I have a bunch of Java unit tests, and I'd like to integrate a continuous testing framework into my codebase. Ideally, I would like to write a Maven / Ant target or bash script which would start running tests whenever the files it's watching change. I've looked at a couple of options so far (Infinitest, JUnit Max) but both of them appear to want to run as IDE plugins.
My motivation for using a CLI-only tool is that my coworkers use a broad set of text editors and IDEs, but I want to ensure that anyone can run the tests constantly.
EDIT: I did not consider Jenkins or other more typical CI solutions for several reasons:
- We already have a CI build tool for running unit and integration tests after every push.
- They hide the runtime of the tests (because they run asynchronously), allowing tests to become slower and slower without people really noticing.
- They usually only run tests if your repository is in some central location.

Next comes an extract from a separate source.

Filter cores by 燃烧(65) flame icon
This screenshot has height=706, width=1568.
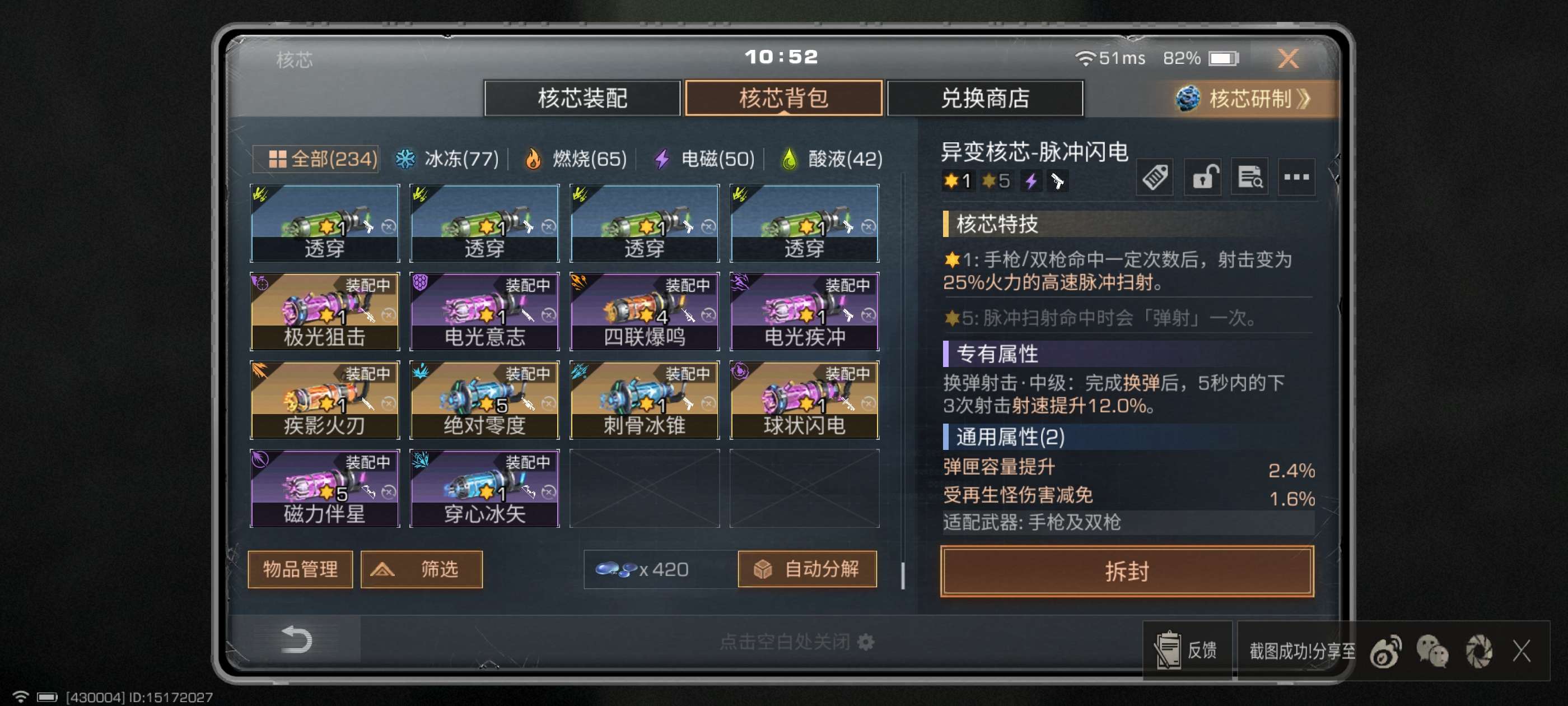[533, 159]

I want unit tests to be running while I'm editing, not after I've already pushed the code somewhere. The sooner I run the tests, the sooner I can fix whatever mistake I made while editing. Our JavaScript team has loved a similar tool, quoting speedup of 3x for iterating on unit test development.
Why not use a CI tool like Jenkins to run your tests on every code change, as part of your overall CI build? It's easy to get Jenkins to poll your source control system and run a build or separate test job when a file changes.